Next we focus on three specific subtypes of device-based tracking: wired motion tracking, optical motion tracking, and markerless motion tracking. We provide a specific example of each subtype, selected on the basis of what we believe are the most widely used.

Device-based wired motion tracking

Currently, the Polhemus Liberty (Vermont, USA;; Liberty Latus Brochure, 2012) is one of the most widely used devices for motion-tracking in the study of human action and gesture (e.g., Pouw & Dixon, 2019a; Treffner & Peter, 2002). The Polhemus system utilizes a set of electromagnetic sensors that can be attached to the body, with movement captured by a set of receptors that together define the recording space. With a temporal resolution of 240 Hz (samples per second) per sensor, a resolution 0.0012 mm for ideal conditions (30-cm range; total possible range is 180 cm), the system provides a fine-grained capture of movement. Because the recordings are based on electromagnetic fields, the system also does not suffer from occlusions, so even complex movements are captured robustly.

Although the Polhemus Liberty is a powerful tracking tool, researchers may be limited in how much overall body movement can be captured due to the cost and setup of many wired sensors. Additionally, due to its reliance on an electromagnetic field, the system cannot be used in conjunction with other electronic methods such as EEG, and care should be taken to keep metals away from the system’s tracking range. Careful pretesting of the motion-capture area is recommended, so that distortions from electromagnetic fields do not affect data collection. Wired motion tracking is therefore especially useful for measuring gestures in specific body parts, which may not be confined to two dimensions of movement, and for analyses requiring a fine-grained resolution of movement.

Device-based optic marker motion tracking

Optic tracking typically uses infrared light that is captured by several cameras, with the 3-D position of a physical marker being calculated on the basis of the multiple viewpoints of the camera array. One type of system uses wired, infrared light-emitting diodes that are placed on key points on the body. A popular example of this type of system is the Optotrak system (Northern Digital, Waterloo, Canada). The Optotrak is known for high reliability (States & Pappas, 2006), high temporal resolution (max 400 Hz), and high spatial resolution (approximately 0.1 mm at 2.25 m distance from the cameras). Although Optotrak’s motion tracking is of high quality, practical implementation may require some care and expertise. For example, States and Pappas discussed the problem that tracking quality deteriorates when the markers are tilted away from the plane of the sensors.

Another type of optic system does not use wired sensors, but instead requires participants to wear reflective markers that are subsequently tracked by an array of cameras that emit infrared light. Similar to wired optical motion tracking, nonwired optical tracking is known for its high precision, with the Vicon system providing a temporal resolution of 100 Hz as well as submillimeter spatial resolution. The Vicon system, in particular, has consistently been shown to be one of the most reliable and precise motion tracking systems (Richards, 1999; Vigliensoni & Wanderley, 2012), even exceeding the Polhemus Liberty (Vigliensoni & Wanderley, 2012).

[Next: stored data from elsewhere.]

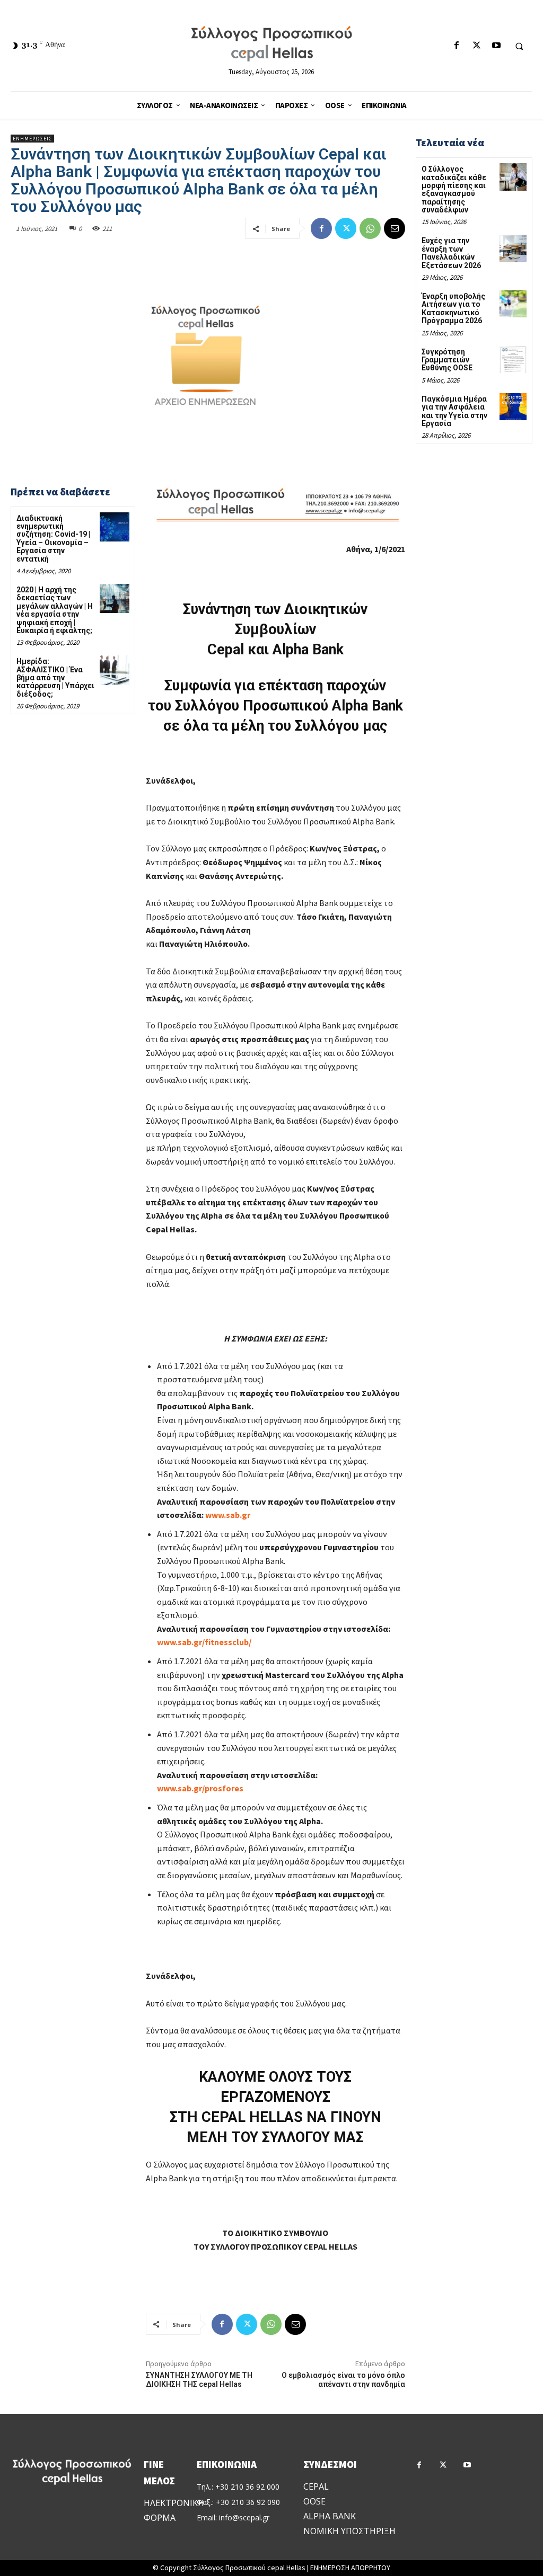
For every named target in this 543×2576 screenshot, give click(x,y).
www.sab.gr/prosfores (200, 1788)
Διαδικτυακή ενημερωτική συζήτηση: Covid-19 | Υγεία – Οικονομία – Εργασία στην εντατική (53, 538)
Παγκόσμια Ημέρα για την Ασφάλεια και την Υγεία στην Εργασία (454, 411)
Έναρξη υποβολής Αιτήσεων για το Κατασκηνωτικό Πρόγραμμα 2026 (453, 308)
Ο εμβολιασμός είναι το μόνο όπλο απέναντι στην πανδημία (343, 2379)
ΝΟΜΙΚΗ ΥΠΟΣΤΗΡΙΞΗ (349, 2531)
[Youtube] (496, 46)
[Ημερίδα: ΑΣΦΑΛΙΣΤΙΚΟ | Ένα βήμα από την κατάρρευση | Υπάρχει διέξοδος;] (114, 670)
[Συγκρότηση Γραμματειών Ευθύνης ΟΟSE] (513, 359)
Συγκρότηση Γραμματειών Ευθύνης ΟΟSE (447, 360)
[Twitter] (476, 46)
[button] (519, 46)
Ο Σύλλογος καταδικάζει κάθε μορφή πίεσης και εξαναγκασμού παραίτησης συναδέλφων (454, 189)
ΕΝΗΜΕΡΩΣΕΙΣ (32, 138)
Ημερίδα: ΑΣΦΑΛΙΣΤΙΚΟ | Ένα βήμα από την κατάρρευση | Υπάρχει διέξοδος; (55, 677)
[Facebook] (457, 46)
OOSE (314, 2501)
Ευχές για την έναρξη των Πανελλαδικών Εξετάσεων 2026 (451, 252)
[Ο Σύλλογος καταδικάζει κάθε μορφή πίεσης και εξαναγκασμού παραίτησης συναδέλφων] (513, 176)
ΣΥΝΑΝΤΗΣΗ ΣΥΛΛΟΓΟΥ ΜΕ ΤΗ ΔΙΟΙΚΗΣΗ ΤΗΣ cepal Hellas (199, 2379)
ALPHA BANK (329, 2516)
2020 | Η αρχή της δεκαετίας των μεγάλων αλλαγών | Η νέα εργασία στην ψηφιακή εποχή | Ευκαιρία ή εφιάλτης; (54, 610)
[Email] (394, 228)
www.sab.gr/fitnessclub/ (204, 1642)
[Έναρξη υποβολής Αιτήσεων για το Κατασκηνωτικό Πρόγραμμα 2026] (513, 303)
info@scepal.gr (244, 2517)
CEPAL (316, 2486)
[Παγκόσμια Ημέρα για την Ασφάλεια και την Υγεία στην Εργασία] (513, 406)
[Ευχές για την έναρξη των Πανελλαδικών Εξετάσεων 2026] (513, 248)
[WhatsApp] (370, 228)
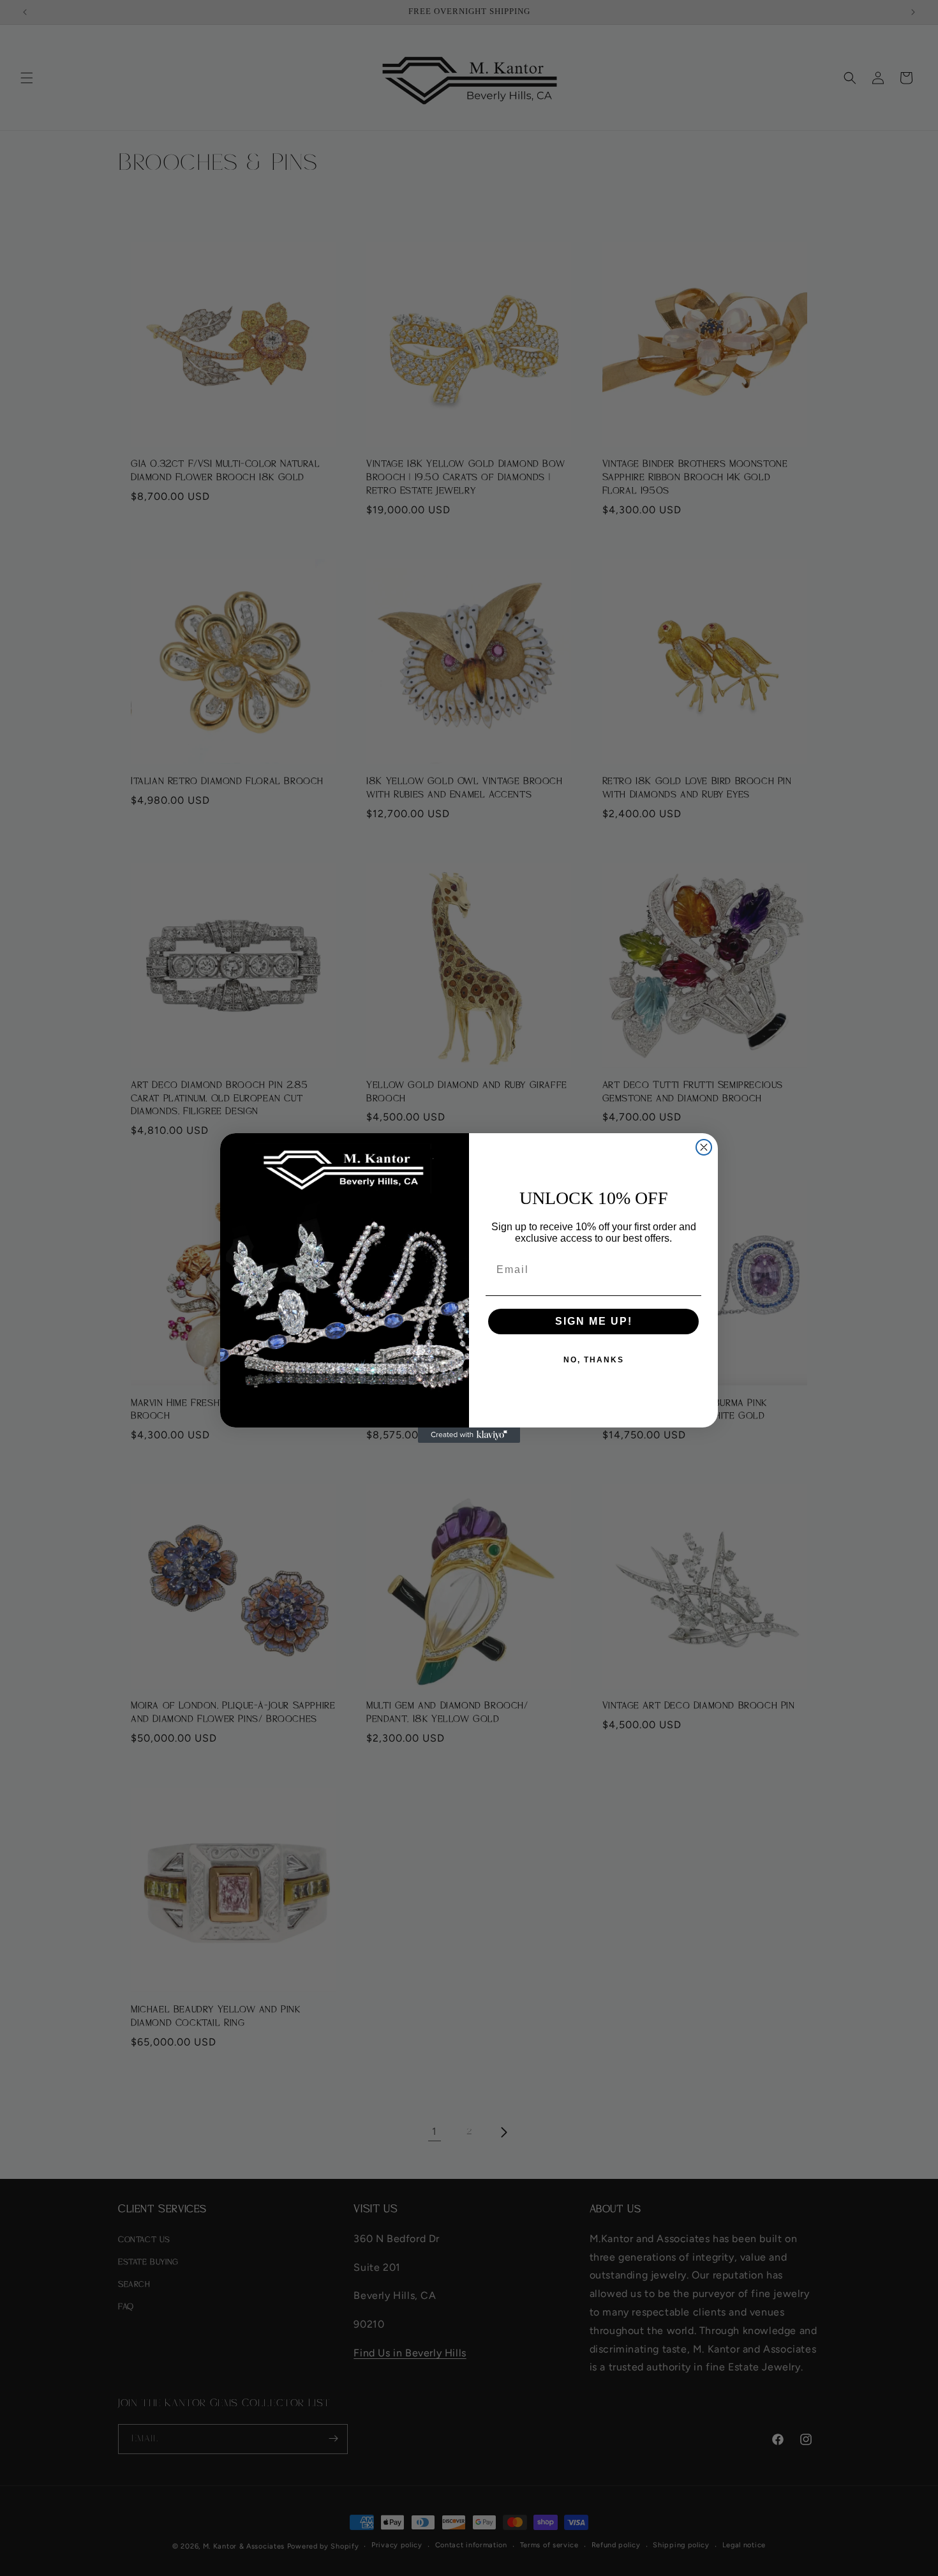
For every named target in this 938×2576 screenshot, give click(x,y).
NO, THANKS (593, 1359)
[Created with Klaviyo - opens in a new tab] (469, 1435)
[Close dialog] (703, 1147)
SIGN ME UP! (593, 1321)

Although both wired and nonwired optical tracking provide high precision, they also require calibration and somewhat intrusive markers to be placed on participants body. Given that participants need to wear markers, these systems maybe not be ideal when working with children or sensitive populations. For example, it has previously been noted that sensors or markers that must be attached to the body can be stressful or distracting to children with autism (Anzulewicz et al., 2016; Romero et al.,2018). Researchers opting for marker-based tracking should therefore take care to ensure that their study population is not overly sensitive to tactile stimulation (e.g., autistic children), potentially “unnatural” feeling test environments, or the distraction of physical markers being attached to their body (e.g., very young children). Additionally, although precision may be higher for Vicon than Polhemus, the Vicon system is more prone to tracking loss due to occlusion of the reflective markers. Researchers considering these methods should therefore consider the types of movements that participants may produce, and how they may respond to the physical attachment of markers.

Device-based markerless motion tracking

A somewhat new addition to motion tracking technology is the use of markerless devices. One such device is the Leap Motion, which uses three infrared emitters and two infrared cameras. Measuring the deformation of the (reflected) infrared light allows the Leap Motion to capture 3-D shapes in its field of view. The device has a high spatial (0.4–1.2 mm) and a reasonable temporal (mean = 40 Hz) resolution, and has been shown to be quite reliable in its spatial tracking (Weichert, Bachmann, Rudak, & Fisseler, 2013). The primary limitations of this device are its relatively small field of view (Guna, Jakus, Pogačnik, Tomažič, & Sodnik, 2014), which requires gestures to be produced directly above the device, and its inconsistent sampling rate (Guna et al., 2014). Its high spatial resolution makes the Leap Motion ideal for experiments measuring fine-grained hand and finger movement in a confined area in space. However, it is less ideal for capturing gestures in a less constrained environment or for larger movements involving the limbs or other body parts.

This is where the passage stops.